Artificial intelligence can be as effective as radiologists—or more so—in detecting acute intercranial hemorrhages (ICH) on head CT scans, according to a study published online October 21 in the Proceedings of the National Academy of Sciences.

Researchers from the University of California, San Francisco (UCSF) and the University of California, Berkeley (UC Berkeley) drew this conclusion by developing and testing a single-stage, fully convolutional, end-to-end neural network model called PatchFCN. The deep learning model was trained on 4,396 CT studies in which individual small abnormalities were manually delineated at the pixel level.


The researchers opted against training the algorithm on either a single image or stack of images. Rather, they utilized patches of images that had been contextualized with those that directly preceded and followed them in the stack of images being examined. This approach, they wrote, enabled PatchFCN to learn from the relevant information in the imaging data without reaching conclusions based on insignificant variations within that data.

PatchFCN’s performance was compared with the performance of four expert radiologists on a separate test set of 25 positive and 175 negative head CT exams. In addition to an area under the curve (AUC) of 0.991 ± 0.006, the algorithm identified some small abnormalities not pinpointed by the radiologists.

"Algorithm performance exceeded that of 2 of 4 American Board of Radiology (ABR)-certified radiologists with attending-level experience ranging from 4 to 16 (years)," wrote study author Esther Yuh, PhD, of UCSF and colleagues. "In addition, PatchFCN achieved 100% sensitivity at specificity levels approaching 90%, making this a suitable screening tool for radiologists based on an acceptably low proportion of false positives."

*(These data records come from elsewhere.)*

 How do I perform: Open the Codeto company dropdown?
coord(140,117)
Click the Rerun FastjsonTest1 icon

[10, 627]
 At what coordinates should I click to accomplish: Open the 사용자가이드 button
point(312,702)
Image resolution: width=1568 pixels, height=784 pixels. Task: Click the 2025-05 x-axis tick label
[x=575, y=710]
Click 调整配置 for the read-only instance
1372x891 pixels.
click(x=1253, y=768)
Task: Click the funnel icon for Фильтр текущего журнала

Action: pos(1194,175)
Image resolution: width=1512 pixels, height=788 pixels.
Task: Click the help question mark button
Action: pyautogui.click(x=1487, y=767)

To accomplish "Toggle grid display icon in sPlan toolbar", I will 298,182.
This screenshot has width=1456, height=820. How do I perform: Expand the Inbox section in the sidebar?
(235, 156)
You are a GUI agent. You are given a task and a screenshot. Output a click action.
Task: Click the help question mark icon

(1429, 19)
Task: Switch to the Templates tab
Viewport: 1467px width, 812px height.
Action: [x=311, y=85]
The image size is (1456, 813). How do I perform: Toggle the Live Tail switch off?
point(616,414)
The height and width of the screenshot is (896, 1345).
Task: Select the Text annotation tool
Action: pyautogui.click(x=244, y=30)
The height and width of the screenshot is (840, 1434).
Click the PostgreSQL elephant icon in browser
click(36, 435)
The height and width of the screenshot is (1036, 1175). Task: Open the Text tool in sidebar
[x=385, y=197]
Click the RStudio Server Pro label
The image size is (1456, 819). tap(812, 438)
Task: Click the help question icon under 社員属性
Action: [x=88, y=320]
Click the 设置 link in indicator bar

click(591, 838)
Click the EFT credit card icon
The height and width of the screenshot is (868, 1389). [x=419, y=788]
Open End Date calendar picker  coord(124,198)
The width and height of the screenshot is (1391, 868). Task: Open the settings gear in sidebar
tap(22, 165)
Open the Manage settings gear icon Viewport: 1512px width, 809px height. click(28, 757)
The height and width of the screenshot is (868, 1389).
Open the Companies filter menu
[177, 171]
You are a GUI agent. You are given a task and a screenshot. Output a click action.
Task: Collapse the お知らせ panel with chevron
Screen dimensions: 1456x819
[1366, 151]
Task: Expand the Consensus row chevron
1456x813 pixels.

Yuh et al also noted that the five cases deemed negative by at least two of the four radiologists, but positive by the algorithm and the gold standard alike, contained very tiny ICHs that are more likely to be stable than to result in significant morbidity and mortality. However, they observed, “expansion of hemorrhage on any individual case is variable and unpredictable, and it is important to operate at high sensitivities since many patients are taking aspirin or other antiplatelet agents or anticoagulants or may be administered fibrinolytics in the setting of acute stroke.”

PatchFCN is now being applied at UCSF in a study of CT scans from trauma centers across the U.S.